モニターには、数分前に書き上げたばかりの一節が表示されている。


『少女は、鏡の中に知らない自分を見た。その瞳は、自分よりも強く、遠くを見ていた。』


その一文に、自分でも説明できない既視感を覚える。キーを打つ指先が止まり、薄暗い部屋の空気がやけに重たく感じられた。壁掛け時計の秒針の音すら、鼓膜に刺さるように大きく響き、胸の鼓動と重なり合って時間の感覚が乱れていく。そして、その直後だった。スマホが通知で震える。手に取って確認すると、InSTARのタイムラインに見覚えのある投稿が流れてきた。


──『#MAYA☆の物語 始めます』


──“MAYA☆”と名乗る少女の写真。


そこには、まるで自分の書いたばかりの情景をなぞるかのように、鏡の前で静かに微笑む彼女の姿があった。目が離せない。瞳の奥の光が、画面を隔てて優の胸を刺す。喉の奥がひりつき、呼吸が浅くなる。冷や汗が首筋を伝い、椅子の背もたれに背を押し付けても、ざわめきは収まらなかった。


「……まただ。あの“目”、あの光景。なぜ彼女は、俺の書いたとおりに行動するんだ。偶然か?それとも──」


優の頭の中に、いくつもの可能性がよぎる。誰かが、自分の原稿を盗み見ている?いや、それにしては、あまりにも早すぎる。更新したのは、ほんの10分前。
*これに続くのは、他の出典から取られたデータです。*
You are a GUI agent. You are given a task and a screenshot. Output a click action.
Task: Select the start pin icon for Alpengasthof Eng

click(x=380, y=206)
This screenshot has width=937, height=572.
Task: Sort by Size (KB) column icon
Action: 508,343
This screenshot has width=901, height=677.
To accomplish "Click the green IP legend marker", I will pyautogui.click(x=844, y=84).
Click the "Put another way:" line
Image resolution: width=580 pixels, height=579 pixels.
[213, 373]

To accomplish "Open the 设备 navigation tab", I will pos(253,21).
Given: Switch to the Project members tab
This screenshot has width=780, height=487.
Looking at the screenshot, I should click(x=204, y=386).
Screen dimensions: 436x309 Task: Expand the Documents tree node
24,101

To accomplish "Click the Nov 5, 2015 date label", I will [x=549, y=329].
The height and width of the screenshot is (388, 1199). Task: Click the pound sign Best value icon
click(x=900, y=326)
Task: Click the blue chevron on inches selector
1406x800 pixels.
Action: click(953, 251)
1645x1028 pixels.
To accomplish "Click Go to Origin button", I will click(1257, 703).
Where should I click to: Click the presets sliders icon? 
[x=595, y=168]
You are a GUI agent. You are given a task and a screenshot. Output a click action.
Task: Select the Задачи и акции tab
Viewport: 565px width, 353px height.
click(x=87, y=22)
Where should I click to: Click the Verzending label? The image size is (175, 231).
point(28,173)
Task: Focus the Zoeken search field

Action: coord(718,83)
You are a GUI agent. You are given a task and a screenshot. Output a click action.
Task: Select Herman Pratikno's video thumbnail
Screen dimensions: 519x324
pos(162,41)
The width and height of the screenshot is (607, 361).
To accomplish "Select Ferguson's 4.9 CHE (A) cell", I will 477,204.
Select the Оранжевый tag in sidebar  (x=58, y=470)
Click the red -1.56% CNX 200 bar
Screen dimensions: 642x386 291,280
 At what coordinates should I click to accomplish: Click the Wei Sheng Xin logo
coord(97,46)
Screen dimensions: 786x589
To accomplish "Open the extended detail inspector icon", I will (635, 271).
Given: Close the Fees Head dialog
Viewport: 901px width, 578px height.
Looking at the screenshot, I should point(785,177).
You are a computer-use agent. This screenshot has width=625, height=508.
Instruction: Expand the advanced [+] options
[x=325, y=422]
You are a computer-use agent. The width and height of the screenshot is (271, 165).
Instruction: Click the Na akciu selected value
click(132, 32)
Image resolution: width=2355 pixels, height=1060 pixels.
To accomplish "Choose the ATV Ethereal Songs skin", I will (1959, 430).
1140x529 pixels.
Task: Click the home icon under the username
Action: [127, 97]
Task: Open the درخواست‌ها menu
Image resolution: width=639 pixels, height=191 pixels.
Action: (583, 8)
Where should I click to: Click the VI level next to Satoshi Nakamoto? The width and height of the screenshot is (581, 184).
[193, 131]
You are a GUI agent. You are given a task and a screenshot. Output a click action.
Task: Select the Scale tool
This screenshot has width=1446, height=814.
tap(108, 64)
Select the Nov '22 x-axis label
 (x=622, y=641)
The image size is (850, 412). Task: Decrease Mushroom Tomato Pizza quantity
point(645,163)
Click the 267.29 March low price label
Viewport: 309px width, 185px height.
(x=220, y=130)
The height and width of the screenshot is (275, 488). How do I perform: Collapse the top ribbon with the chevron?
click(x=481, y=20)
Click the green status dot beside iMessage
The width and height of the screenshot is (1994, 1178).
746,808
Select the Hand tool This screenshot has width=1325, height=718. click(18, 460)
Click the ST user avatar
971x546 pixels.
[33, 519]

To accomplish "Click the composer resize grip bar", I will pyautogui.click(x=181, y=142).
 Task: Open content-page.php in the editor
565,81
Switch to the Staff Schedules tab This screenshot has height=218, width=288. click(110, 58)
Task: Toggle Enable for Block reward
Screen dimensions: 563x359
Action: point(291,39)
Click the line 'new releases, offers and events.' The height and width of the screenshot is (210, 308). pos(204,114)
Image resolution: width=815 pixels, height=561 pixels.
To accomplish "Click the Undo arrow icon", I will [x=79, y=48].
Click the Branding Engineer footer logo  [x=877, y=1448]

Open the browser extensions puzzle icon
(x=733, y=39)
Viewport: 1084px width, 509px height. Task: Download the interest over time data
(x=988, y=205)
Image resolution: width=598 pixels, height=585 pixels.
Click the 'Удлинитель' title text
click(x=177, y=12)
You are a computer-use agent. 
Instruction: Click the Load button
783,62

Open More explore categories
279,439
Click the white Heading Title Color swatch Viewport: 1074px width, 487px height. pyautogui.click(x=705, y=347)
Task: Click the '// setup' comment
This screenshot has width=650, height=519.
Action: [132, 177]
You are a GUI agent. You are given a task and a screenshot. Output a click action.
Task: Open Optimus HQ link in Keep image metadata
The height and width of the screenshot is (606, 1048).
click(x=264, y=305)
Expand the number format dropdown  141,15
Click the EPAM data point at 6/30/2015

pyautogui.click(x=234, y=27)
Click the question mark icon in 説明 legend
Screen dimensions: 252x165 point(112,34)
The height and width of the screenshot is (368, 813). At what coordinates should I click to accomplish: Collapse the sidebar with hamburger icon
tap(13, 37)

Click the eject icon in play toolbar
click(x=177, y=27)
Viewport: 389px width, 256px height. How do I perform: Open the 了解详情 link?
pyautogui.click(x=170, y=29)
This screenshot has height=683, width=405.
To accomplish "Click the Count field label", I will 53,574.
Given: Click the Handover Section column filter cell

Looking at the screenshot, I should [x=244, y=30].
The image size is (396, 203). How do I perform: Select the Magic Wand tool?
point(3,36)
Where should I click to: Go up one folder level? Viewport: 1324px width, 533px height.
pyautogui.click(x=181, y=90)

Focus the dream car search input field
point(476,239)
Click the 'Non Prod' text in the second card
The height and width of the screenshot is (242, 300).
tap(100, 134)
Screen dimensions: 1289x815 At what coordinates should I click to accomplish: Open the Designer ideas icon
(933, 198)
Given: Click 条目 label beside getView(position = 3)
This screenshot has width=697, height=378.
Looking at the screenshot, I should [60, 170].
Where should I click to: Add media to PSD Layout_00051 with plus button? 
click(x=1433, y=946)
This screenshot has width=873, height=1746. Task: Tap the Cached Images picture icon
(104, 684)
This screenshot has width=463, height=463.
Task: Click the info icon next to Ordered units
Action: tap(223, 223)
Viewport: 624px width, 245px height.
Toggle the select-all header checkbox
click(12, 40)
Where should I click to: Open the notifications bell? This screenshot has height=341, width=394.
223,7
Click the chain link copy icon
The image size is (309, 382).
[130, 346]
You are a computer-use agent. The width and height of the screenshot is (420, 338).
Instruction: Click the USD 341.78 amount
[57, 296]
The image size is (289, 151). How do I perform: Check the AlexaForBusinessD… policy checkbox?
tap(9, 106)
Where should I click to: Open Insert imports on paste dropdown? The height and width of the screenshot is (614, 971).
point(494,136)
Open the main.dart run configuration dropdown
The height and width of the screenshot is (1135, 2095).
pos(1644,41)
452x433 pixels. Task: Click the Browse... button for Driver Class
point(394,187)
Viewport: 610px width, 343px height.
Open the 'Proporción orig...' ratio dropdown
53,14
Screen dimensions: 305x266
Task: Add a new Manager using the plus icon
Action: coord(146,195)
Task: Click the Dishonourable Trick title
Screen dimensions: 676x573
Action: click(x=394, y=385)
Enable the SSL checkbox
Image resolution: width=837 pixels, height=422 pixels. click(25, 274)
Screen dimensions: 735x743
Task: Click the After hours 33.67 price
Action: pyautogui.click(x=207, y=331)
彼女が撮影して投稿するには、どう考えても間に合わない。


──それとも、俺が彼女を見て書いてる……?


その逆転した因果に、背筋が冷たくなる。


(いや……そんなわけはない)


指先が汗ばみ、モニターに映る文字が揺らんで見えた。視界が狭まり、こめかみに鈍い痛みが広がる。窓に映る自分の顔は、知らない他人のように見え、背筋を震わせた


(まさか……未来を……?)


滑稽な妄想だと思いたかった。でも、胸の奥が警鐘を鳴らしている。モニターの光が優の瞳を鋭く照らし、耳奥に響く鼓動と息苦しさが一層増していった。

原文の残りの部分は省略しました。